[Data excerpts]
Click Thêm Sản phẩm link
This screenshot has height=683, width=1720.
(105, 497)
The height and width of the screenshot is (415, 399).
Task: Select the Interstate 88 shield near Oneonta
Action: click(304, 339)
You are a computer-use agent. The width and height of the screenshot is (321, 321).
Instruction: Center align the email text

==

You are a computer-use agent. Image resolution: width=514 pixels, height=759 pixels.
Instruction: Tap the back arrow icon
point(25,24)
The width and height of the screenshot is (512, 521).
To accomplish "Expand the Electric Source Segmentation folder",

* * *

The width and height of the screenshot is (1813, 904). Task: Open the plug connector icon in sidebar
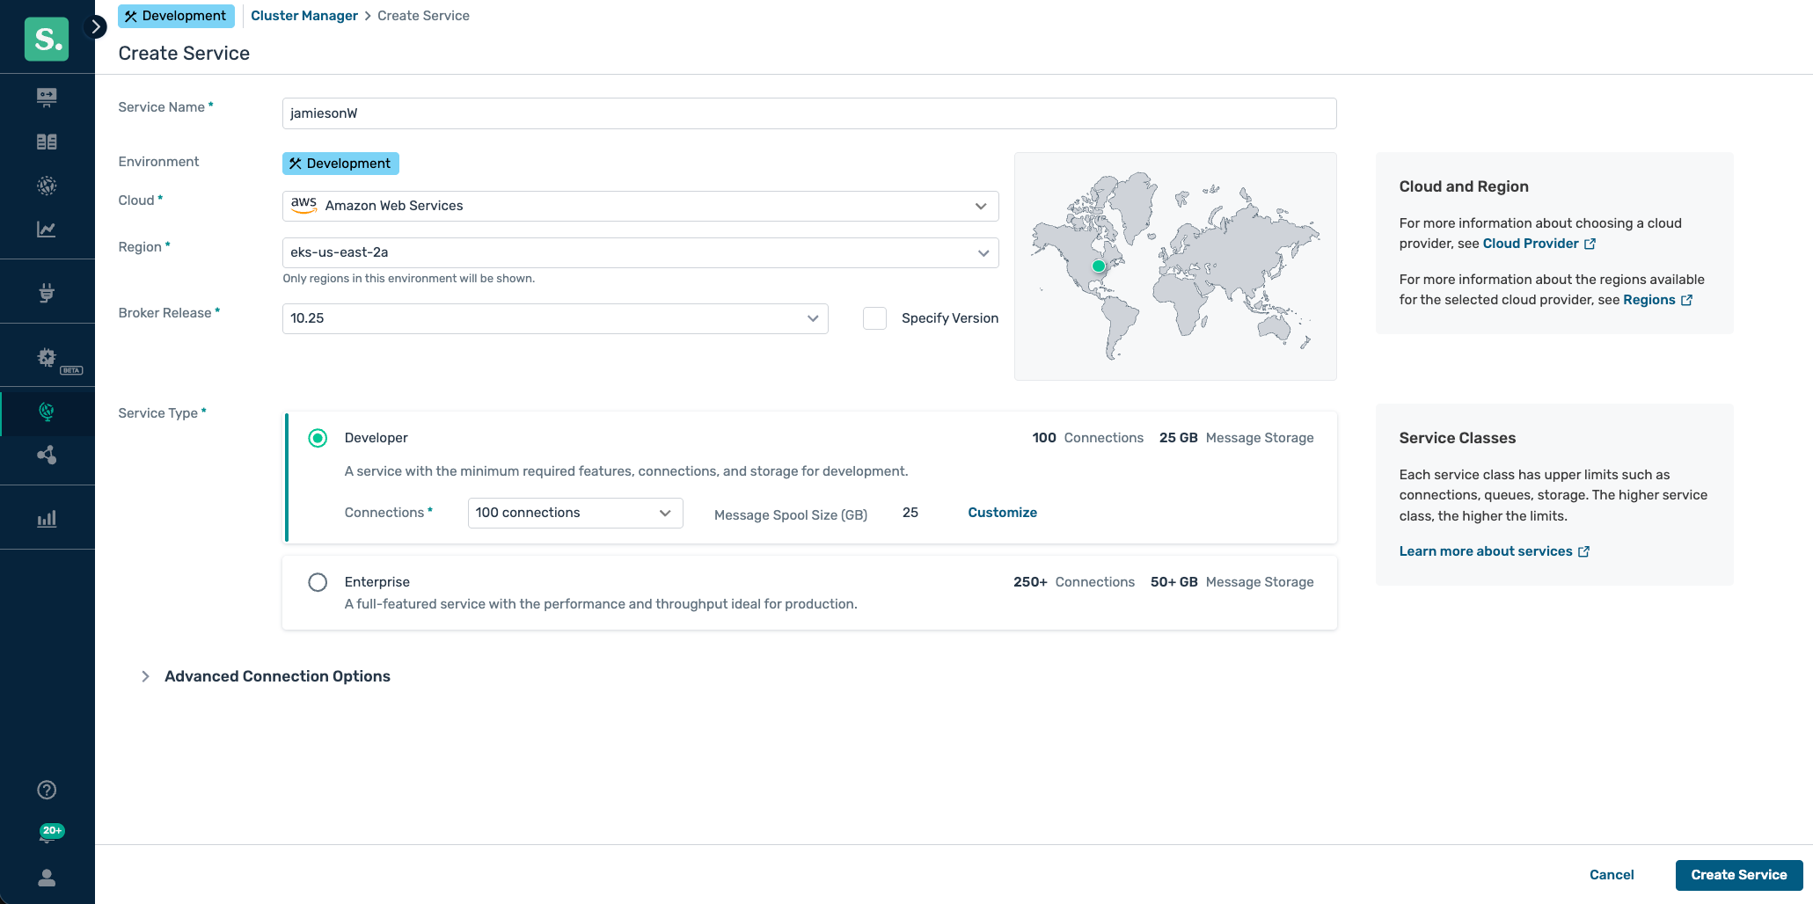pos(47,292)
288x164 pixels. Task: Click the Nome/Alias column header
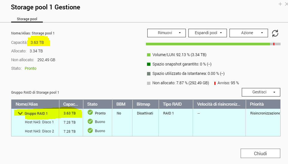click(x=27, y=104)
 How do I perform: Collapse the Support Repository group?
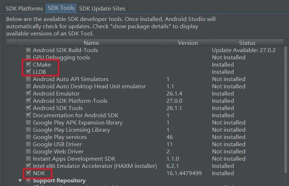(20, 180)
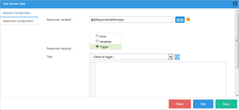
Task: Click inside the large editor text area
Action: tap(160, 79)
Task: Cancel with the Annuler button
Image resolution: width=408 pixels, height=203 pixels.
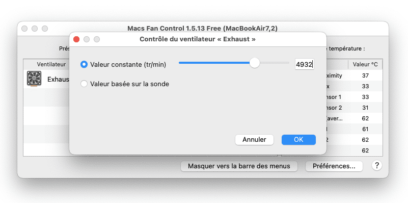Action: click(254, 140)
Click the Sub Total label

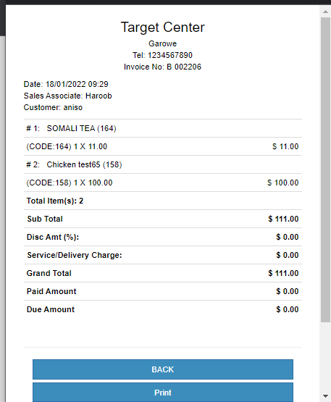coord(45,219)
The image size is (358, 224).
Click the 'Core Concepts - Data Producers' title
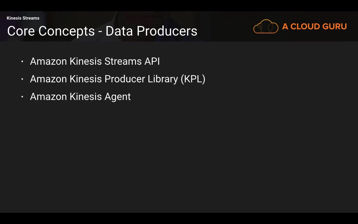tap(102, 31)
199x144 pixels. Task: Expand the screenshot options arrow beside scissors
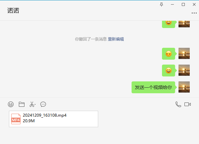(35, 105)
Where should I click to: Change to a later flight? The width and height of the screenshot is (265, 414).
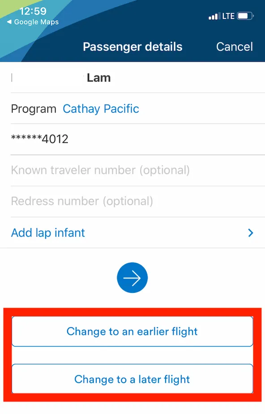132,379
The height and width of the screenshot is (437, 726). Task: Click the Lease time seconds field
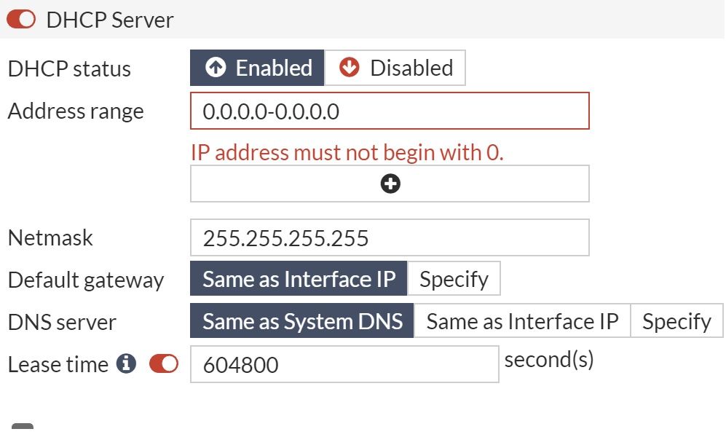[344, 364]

## Exercise prompt
Show all of the lines above in which "computer" is present.

## Response to the exercise
You are a computer-use agent. The width and height of the screenshot is (321, 321).
You are a computer-use agent. Image resolution: width=514 pixels, height=759 pixels.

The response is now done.